> Extrait du texte
-=-=-

Arrêt du 27 mai 2005
 
Ire Cour de droit public
 
Composition
 
MM. les Juges Féraud, Président,
 
Aeschlimann et Reeb,
 
Greffier: M. Jomini.
 
Parties
 
A.________,
 
recourant, représenté par Me Robert Fox, avocat,
 
contre
 
Département des infrastructures du canton de Vaud, Service des bâtiments, monuments et d'archéologie, place de la Riponne 10, 1014 Lausanne,
 
Tribunal administratif du canton de Vaud,
 
avenue Eugène-Rambert 15, 1014 Lausanne.
 
Objet
 
protection d'un monument historique, ordre de remise en état,
 
recours de droit public contre l'arrêt du Tribunal administratif du canton de Vaud du 25 février 2005.
 
Faits:
 
A.
 
A.________ est propriétaire du château de X.________, sur le territoire de la commune de Saint-Saphorin (Lavaux). Le Conseil d'Etat du canton de Vaud a pris, en 1956 et 1961, deux arrêtés de classement de ce bâtiment, qui est un monument historique.
 
En 2001, A.________ a demandé l'autorisation de rénover une partie du château comportant cinq appartements. A cause des arrêtés de classement, ces travaux de transformation nécessitaient une autorisation spéciale du département cantonal des infrastructures, fondée sur l'art. 23 de la loi cantonale sur la protection de la nature, des monuments et des sites (LPNMS). Ce département (ci-après: le département cantonal) a délivré cette autorisation le 14 novembre 2001, notamment aux conditions suivantes:
 
"L'architecte informera la section des monuments historiques deux semaines avant le début du chantier pour qu'elle puisse faire procéder à un constat archéologique ainsi qu'établir une documentation photographique avant travaux.
 
L'architecte doit soumettre à la section une proposition pour le remplacement des fenêtres existantes qui tienne compte de la solution préconisée par l'expert, à savoir une fenêtre à double vitrage."

-=-=-

> Données fournies
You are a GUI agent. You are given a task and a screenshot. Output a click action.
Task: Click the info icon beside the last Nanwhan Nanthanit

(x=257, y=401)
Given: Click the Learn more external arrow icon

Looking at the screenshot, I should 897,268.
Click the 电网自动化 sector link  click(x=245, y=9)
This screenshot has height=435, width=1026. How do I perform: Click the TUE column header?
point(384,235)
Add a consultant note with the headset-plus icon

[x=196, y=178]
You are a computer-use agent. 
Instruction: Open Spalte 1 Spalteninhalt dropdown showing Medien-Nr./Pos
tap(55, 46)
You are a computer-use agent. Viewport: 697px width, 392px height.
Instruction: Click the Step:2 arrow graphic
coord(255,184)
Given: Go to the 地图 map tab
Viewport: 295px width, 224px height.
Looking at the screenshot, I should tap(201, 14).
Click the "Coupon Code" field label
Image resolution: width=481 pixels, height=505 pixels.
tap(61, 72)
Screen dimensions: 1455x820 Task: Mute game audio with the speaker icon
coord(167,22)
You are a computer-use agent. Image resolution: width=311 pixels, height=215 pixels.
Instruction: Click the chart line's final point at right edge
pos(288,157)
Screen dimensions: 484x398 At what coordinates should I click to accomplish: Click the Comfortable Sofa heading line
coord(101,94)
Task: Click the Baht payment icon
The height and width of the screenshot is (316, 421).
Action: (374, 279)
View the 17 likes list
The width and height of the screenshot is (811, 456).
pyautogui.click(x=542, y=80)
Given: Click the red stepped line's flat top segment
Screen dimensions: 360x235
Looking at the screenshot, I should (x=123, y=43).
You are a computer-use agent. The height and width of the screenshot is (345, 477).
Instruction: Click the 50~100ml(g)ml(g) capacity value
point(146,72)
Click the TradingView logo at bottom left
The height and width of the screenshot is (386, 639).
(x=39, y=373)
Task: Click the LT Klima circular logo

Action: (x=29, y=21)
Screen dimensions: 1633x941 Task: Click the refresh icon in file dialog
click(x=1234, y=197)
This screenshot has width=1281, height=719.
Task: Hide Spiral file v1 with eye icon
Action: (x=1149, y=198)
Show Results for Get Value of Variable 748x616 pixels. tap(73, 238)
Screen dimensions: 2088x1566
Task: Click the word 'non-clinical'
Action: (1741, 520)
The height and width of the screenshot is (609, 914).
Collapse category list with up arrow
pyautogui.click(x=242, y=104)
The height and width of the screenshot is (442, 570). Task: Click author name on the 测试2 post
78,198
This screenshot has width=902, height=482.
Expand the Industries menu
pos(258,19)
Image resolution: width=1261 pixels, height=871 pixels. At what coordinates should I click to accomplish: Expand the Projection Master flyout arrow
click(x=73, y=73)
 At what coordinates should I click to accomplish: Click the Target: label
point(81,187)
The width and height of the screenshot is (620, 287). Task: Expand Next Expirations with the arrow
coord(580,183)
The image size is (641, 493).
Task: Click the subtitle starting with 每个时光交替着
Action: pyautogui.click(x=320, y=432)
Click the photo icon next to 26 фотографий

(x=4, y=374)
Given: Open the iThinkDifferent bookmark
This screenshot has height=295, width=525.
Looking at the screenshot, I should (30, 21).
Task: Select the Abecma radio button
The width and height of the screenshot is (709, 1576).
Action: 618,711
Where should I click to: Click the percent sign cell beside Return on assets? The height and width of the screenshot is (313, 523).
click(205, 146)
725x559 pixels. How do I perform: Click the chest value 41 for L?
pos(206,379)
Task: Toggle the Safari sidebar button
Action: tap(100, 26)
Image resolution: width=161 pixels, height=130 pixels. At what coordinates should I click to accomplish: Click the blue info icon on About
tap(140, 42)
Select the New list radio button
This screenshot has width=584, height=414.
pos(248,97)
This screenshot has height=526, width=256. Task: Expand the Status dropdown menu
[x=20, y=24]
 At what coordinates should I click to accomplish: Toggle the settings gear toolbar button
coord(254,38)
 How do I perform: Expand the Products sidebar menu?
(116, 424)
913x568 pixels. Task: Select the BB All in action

-=-=-

> Travail à faire
**A)** Répondez aux questions suivantes d'après l'arrêt :
(i) Quelle cour a rendu cet arrêt ?
(ii) En quelles années le Conseil d'Etat du canton de Vaud a-t-il pris les arrêtés de classement du château ?
(iii) À quelle date le département cantonal a-t-il délivré l'autorisation spéciale ?
**B)** Recopiez à l'identique, s'il vous plaît, le passage de l'arrêt qui commence par « Département des infrastructures » et se poursuit jusqu'à « 15, 1014 Lausanne. ».

> Réponses par tâche
**A)**
(i) La Ire Cour de droit public.
(ii) En 1956 et en 1961.
(iii) Le 14 novembre 2001.

**B)**
Département des infrastructures du canton de Vaud, Service des bâtiments, monuments et d'archéologie, place de la Riponne 10, 1014 Lausanne,
 
Tribunal administratif du canton de Vaud,
 
avenue Eugène-Rambert 15, 1014 Lausanne.